(Stored data)
---+---

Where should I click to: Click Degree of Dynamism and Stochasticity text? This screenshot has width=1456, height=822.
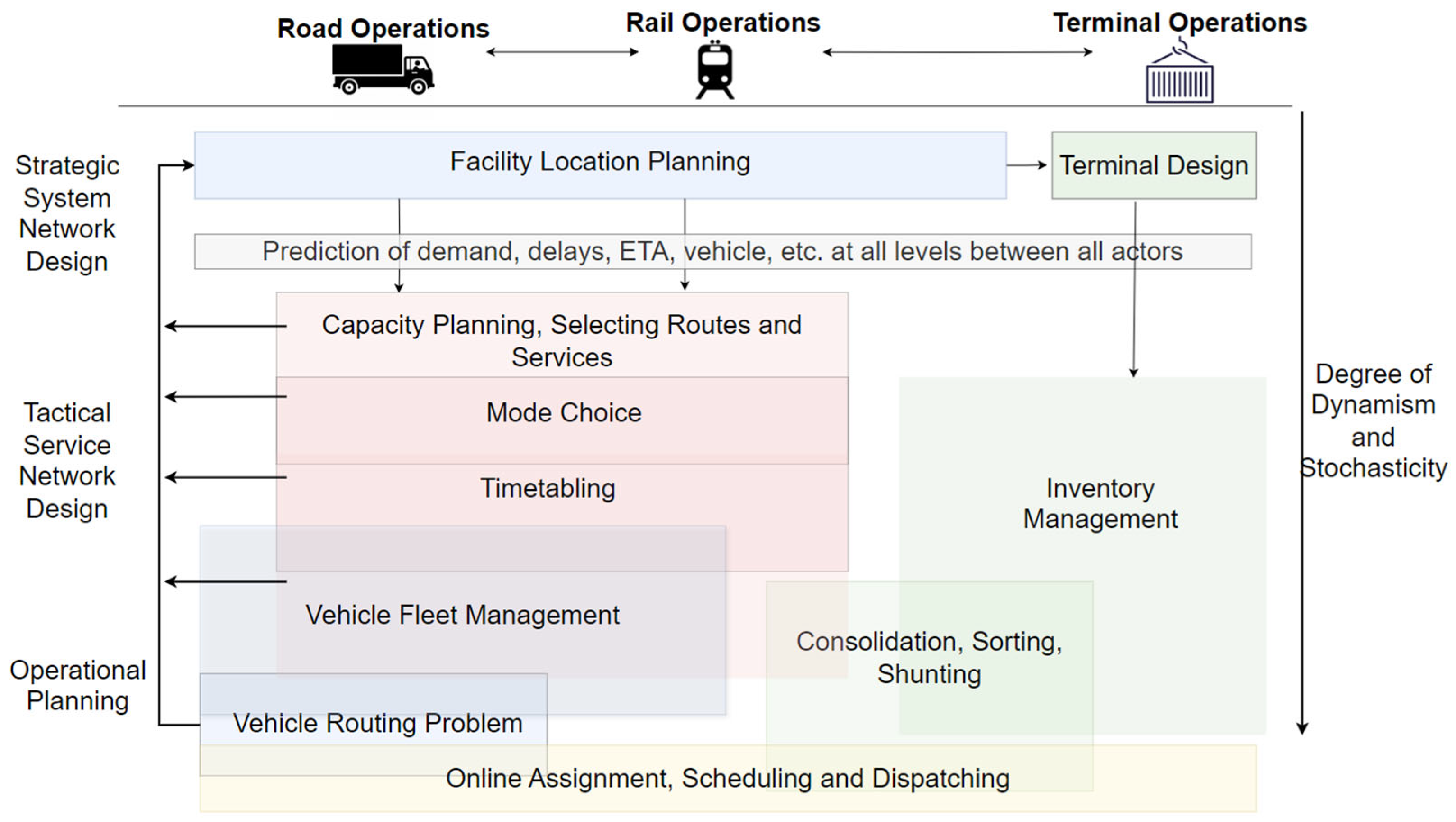1373,420
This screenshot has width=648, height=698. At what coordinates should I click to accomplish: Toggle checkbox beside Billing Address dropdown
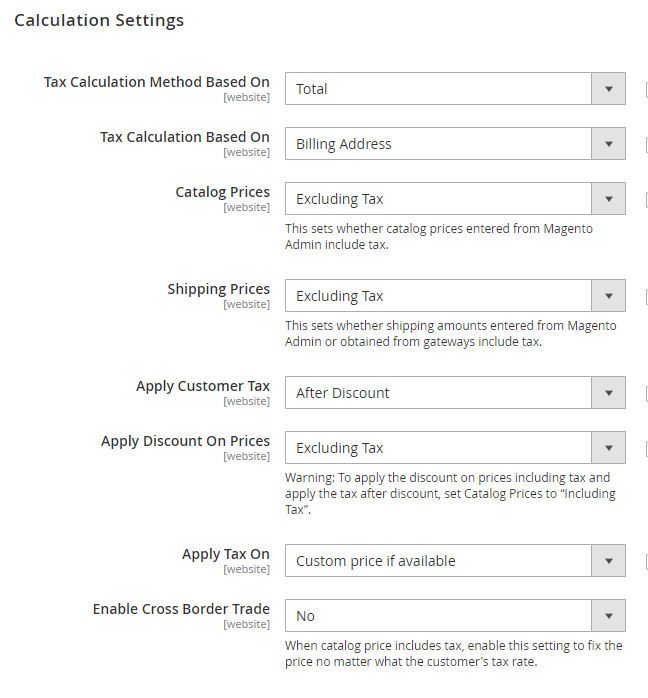645,145
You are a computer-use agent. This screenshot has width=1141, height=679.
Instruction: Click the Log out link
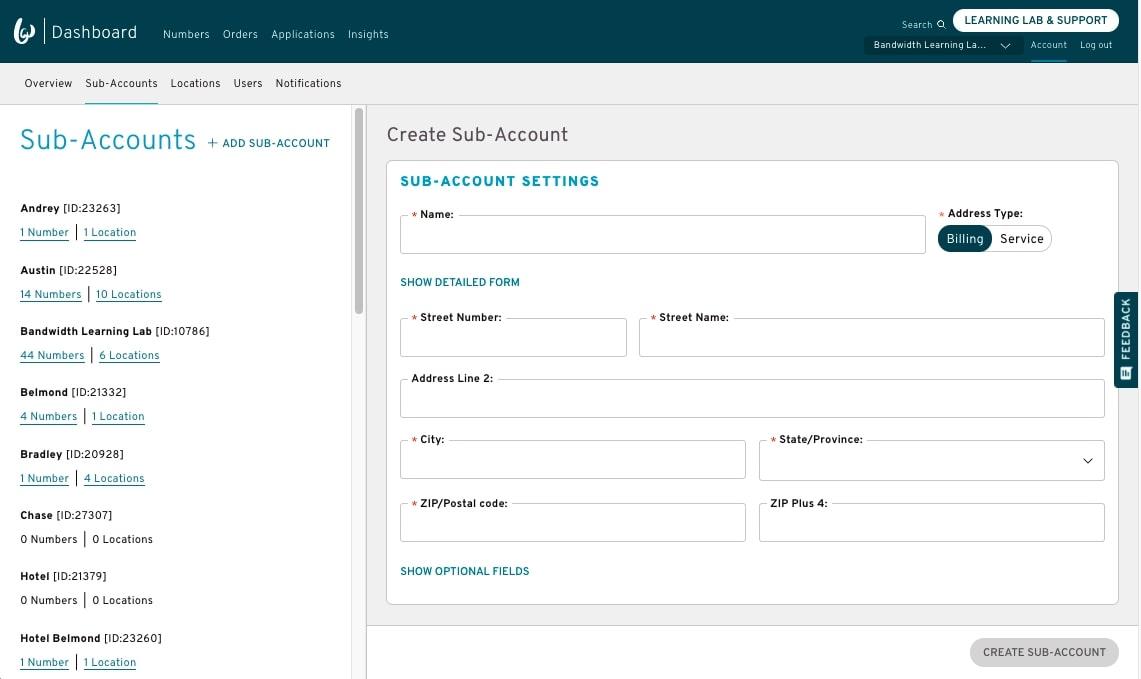point(1095,45)
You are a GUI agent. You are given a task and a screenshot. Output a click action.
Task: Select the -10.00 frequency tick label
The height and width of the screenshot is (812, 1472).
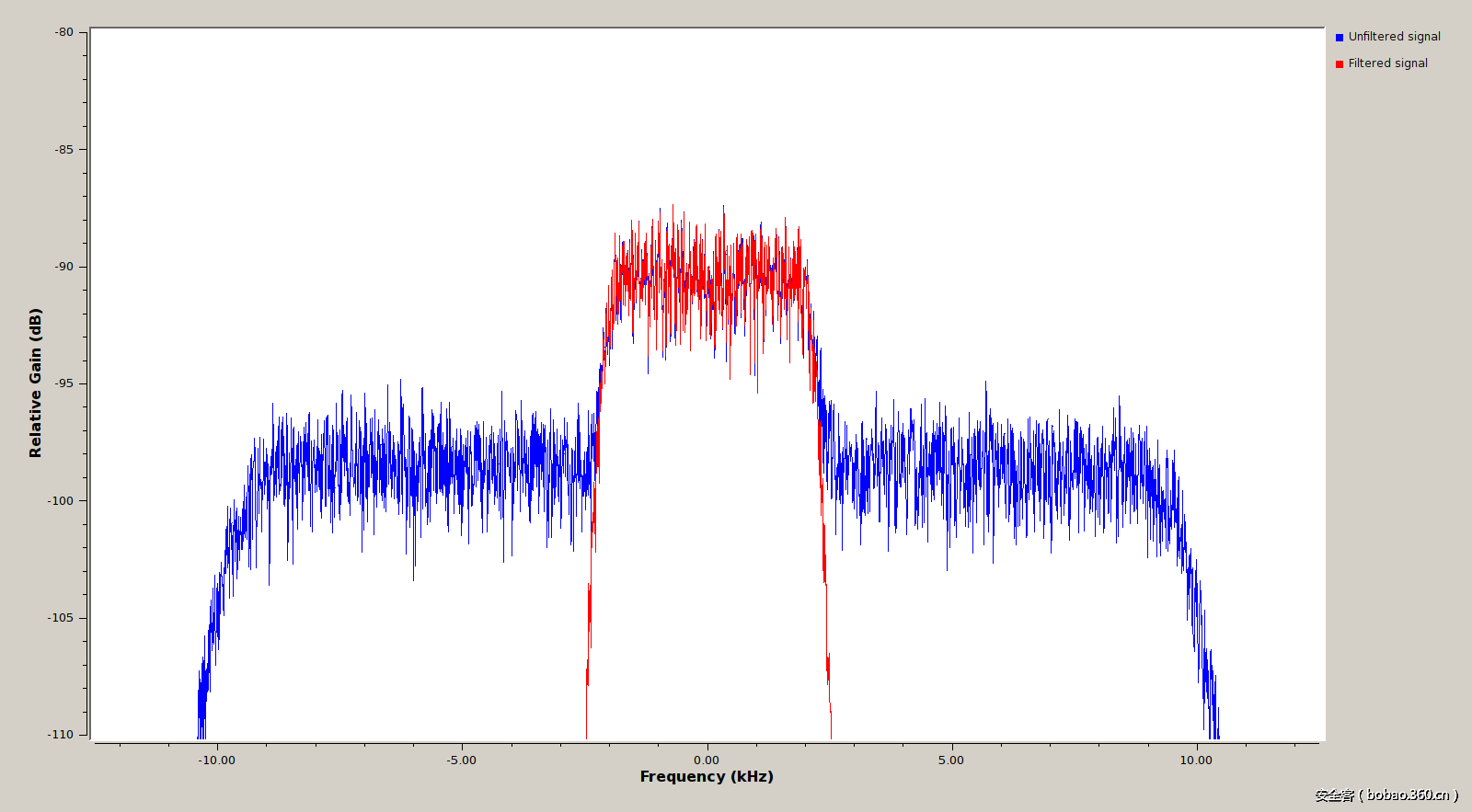coord(216,761)
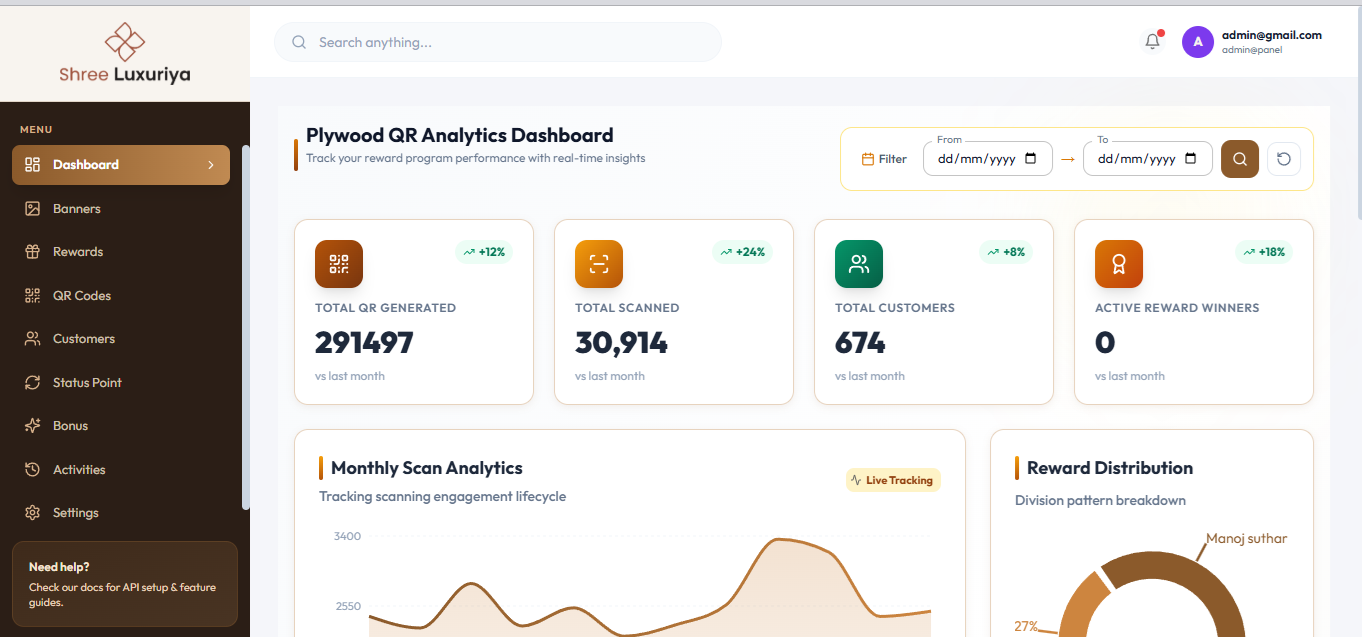Open the To date calendar picker

coord(1191,159)
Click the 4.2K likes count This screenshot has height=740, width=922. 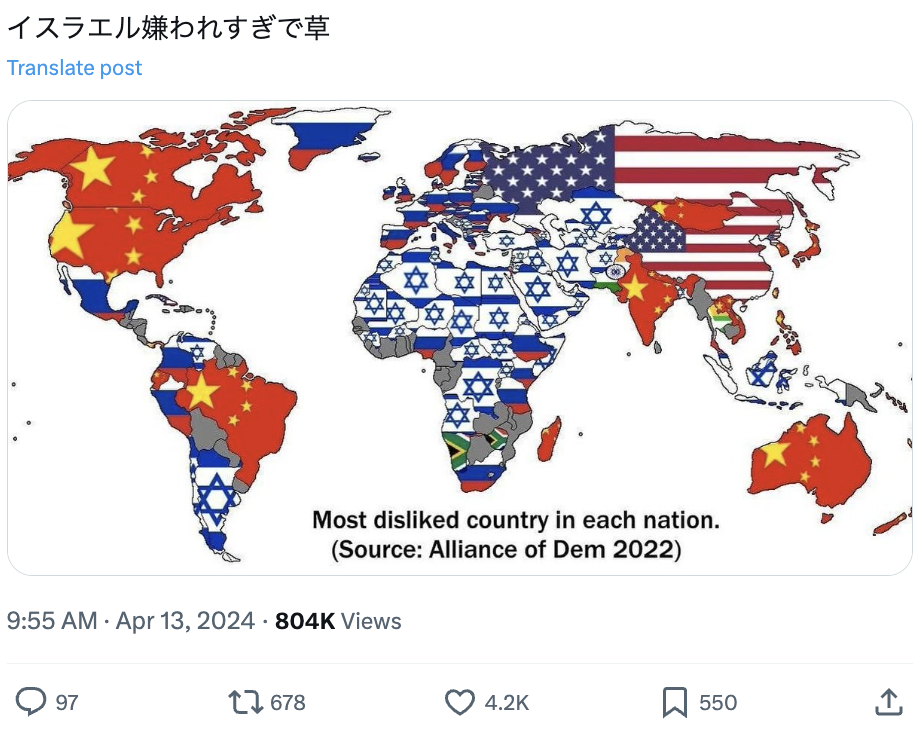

---+---

**EXERCISE DESCRIPTION:** Every line of the entries that includes "agent" must be copied into the answer.

**RESULT:**
You are a computer-use agent. This screenshot has width=1141, height=679.
You are a GUI agent. You are given a task and a screenshot. Output a click action.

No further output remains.